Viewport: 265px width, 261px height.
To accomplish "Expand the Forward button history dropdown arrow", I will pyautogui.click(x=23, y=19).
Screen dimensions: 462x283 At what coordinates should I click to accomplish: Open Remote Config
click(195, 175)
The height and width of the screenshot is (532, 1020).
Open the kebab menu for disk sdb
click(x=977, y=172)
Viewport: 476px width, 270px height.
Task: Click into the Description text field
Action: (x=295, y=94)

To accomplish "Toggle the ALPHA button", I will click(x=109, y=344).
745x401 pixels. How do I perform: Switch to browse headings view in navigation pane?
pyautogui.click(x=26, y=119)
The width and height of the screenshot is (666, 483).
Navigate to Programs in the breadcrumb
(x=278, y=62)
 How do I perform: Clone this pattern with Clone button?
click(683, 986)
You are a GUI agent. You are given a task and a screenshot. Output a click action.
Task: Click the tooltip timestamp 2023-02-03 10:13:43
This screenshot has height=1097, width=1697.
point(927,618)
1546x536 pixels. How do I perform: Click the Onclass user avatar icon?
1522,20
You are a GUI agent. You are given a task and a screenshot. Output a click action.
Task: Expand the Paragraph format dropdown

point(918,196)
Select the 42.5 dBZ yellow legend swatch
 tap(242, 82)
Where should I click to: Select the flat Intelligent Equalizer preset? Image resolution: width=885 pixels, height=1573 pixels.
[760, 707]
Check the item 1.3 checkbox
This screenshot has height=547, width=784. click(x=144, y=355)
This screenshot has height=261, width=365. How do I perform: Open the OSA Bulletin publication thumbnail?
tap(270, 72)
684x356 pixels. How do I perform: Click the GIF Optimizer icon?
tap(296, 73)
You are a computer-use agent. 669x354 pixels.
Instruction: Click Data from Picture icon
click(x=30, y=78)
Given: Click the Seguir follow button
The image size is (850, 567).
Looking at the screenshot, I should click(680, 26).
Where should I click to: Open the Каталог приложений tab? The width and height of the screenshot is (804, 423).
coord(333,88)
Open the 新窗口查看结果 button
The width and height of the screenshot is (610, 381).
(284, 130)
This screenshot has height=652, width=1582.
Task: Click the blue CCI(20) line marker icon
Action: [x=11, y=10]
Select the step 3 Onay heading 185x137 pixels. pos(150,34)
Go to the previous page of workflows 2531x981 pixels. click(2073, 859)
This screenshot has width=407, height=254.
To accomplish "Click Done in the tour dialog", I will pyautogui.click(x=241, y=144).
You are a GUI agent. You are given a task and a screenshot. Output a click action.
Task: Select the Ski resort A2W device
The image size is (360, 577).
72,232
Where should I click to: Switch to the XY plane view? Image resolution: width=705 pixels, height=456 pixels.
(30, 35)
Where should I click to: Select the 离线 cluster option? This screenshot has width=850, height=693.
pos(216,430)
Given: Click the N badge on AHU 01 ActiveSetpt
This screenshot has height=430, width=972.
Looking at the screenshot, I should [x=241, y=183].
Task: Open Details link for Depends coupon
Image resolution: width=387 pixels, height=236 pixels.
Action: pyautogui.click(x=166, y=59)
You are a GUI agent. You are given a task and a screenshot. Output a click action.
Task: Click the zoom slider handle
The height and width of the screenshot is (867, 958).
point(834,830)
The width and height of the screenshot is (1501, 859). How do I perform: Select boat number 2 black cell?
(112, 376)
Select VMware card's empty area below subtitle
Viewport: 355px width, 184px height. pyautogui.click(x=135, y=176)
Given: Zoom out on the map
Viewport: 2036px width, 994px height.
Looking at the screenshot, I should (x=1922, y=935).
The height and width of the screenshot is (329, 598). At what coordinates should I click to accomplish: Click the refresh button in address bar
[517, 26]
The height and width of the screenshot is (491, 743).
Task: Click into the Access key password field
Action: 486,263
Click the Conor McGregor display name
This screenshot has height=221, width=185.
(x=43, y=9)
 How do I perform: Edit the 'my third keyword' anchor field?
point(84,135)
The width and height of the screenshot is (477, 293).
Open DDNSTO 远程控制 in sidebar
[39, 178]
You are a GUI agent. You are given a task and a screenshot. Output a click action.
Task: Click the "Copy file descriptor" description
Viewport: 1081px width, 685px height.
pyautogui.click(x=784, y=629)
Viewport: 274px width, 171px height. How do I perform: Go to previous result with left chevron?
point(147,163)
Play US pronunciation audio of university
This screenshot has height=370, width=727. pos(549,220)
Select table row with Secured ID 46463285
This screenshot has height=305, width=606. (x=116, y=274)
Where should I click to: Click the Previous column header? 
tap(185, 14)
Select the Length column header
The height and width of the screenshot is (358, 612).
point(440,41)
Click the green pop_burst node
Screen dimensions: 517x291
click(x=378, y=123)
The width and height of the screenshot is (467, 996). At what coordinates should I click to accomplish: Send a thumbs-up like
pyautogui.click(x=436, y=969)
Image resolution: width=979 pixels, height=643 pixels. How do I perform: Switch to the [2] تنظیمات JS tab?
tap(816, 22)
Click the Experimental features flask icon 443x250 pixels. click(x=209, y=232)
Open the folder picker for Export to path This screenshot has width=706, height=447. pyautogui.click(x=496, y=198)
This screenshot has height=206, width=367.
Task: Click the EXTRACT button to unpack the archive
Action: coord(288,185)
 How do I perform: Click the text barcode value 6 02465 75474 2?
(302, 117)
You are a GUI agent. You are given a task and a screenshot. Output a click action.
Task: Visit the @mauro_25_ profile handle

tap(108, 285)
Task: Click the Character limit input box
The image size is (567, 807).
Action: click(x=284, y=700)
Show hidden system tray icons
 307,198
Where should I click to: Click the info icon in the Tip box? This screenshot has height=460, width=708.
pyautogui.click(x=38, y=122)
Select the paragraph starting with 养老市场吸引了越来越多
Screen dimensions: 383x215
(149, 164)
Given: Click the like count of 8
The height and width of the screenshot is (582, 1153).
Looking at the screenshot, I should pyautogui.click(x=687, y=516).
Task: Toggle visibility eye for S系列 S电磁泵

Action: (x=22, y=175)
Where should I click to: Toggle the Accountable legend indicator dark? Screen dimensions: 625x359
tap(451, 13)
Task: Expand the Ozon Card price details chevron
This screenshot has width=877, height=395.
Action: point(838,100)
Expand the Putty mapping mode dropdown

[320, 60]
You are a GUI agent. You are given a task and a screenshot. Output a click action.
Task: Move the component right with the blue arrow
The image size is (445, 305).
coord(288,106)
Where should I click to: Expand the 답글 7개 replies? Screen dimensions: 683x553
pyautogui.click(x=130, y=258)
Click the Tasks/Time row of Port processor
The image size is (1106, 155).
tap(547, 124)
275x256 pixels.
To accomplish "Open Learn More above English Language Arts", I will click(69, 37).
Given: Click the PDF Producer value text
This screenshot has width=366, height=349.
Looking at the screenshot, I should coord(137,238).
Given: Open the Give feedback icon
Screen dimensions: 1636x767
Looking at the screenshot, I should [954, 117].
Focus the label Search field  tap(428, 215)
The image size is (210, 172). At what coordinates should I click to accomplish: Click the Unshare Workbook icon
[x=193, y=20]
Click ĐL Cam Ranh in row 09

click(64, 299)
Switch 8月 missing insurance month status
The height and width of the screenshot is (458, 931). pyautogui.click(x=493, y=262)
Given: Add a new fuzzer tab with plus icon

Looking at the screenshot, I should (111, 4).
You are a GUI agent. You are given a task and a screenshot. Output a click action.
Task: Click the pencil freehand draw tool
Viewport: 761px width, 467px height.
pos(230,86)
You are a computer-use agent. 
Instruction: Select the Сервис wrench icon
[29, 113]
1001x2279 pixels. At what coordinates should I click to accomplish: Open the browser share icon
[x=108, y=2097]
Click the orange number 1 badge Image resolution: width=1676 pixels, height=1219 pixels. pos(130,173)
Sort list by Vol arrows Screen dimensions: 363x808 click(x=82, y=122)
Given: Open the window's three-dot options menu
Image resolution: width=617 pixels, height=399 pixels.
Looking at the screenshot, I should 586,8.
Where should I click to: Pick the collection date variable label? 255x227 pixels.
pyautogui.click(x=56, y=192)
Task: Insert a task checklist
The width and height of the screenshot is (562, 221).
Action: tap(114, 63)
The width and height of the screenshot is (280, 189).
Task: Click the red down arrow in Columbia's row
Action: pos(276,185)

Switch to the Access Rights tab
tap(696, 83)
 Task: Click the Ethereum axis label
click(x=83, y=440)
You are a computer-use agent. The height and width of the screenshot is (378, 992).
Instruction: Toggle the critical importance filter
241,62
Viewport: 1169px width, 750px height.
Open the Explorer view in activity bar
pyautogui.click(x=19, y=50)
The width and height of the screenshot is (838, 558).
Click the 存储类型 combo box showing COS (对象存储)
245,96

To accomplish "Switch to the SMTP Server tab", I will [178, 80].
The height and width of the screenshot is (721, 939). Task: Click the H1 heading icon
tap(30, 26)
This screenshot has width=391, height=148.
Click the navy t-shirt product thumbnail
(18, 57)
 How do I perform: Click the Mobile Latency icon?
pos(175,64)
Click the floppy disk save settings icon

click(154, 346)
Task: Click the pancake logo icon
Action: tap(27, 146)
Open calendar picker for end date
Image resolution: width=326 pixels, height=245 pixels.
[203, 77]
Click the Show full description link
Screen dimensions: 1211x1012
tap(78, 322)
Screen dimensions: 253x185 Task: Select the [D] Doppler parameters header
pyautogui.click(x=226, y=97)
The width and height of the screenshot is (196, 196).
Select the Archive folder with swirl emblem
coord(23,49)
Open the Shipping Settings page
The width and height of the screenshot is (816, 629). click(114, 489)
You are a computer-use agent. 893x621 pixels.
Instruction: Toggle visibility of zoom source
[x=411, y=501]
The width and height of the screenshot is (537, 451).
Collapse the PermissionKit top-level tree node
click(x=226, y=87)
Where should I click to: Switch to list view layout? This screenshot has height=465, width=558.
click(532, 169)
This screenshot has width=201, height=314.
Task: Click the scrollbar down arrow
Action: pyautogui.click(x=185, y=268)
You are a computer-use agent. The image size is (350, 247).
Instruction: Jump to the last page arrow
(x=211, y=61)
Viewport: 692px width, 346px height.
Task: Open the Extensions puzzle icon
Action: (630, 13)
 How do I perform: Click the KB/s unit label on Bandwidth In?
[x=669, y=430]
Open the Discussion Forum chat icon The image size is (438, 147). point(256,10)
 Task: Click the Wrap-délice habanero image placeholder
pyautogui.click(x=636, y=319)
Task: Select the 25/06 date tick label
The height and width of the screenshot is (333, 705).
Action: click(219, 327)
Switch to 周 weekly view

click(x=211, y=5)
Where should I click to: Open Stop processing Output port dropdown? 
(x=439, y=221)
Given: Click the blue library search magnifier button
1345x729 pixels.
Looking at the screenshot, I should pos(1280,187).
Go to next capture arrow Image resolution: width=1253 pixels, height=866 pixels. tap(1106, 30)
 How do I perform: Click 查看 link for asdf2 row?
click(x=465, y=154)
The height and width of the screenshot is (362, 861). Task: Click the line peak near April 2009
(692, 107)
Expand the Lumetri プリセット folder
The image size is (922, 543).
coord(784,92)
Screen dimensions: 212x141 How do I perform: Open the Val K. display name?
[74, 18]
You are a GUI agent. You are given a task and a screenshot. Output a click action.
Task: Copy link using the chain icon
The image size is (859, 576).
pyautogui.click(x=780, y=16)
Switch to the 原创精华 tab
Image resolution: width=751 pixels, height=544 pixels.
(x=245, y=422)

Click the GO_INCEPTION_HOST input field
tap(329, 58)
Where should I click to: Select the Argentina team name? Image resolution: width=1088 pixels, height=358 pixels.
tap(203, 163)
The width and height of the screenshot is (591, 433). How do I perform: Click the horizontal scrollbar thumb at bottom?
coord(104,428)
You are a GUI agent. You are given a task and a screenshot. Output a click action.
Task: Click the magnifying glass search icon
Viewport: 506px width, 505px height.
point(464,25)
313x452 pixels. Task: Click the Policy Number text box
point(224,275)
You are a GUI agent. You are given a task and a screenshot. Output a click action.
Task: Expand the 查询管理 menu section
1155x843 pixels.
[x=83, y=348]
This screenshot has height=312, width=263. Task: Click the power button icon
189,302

- _GOAL OF THE EXERCISE_
For this exercise, reproduce exactly each line from the one containing "Click the GO_INCEPTION_HOST input field" through the last line of the data, and no others.

- _COMPLETED TASK_
Click the GO_INCEPTION_HOST input field
tap(329, 58)
Where should I click to: Select the Argentina team name? Image resolution: width=1088 pixels, height=358 pixels.
tap(203, 163)
The width and height of the screenshot is (591, 433). How do I perform: Click the horizontal scrollbar thumb at bottom?
coord(104,428)
You are a GUI agent. You are given a task and a screenshot. Output a click action.
Task: Click the magnifying glass search icon
Viewport: 506px width, 505px height.
point(464,25)
313x452 pixels. Task: Click the Policy Number text box
point(224,275)
You are a GUI agent. You are given a task and a screenshot. Output a click action.
Task: Expand the 查询管理 menu section
1155x843 pixels.
[x=83, y=348]
This screenshot has height=312, width=263. Task: Click the power button icon
189,302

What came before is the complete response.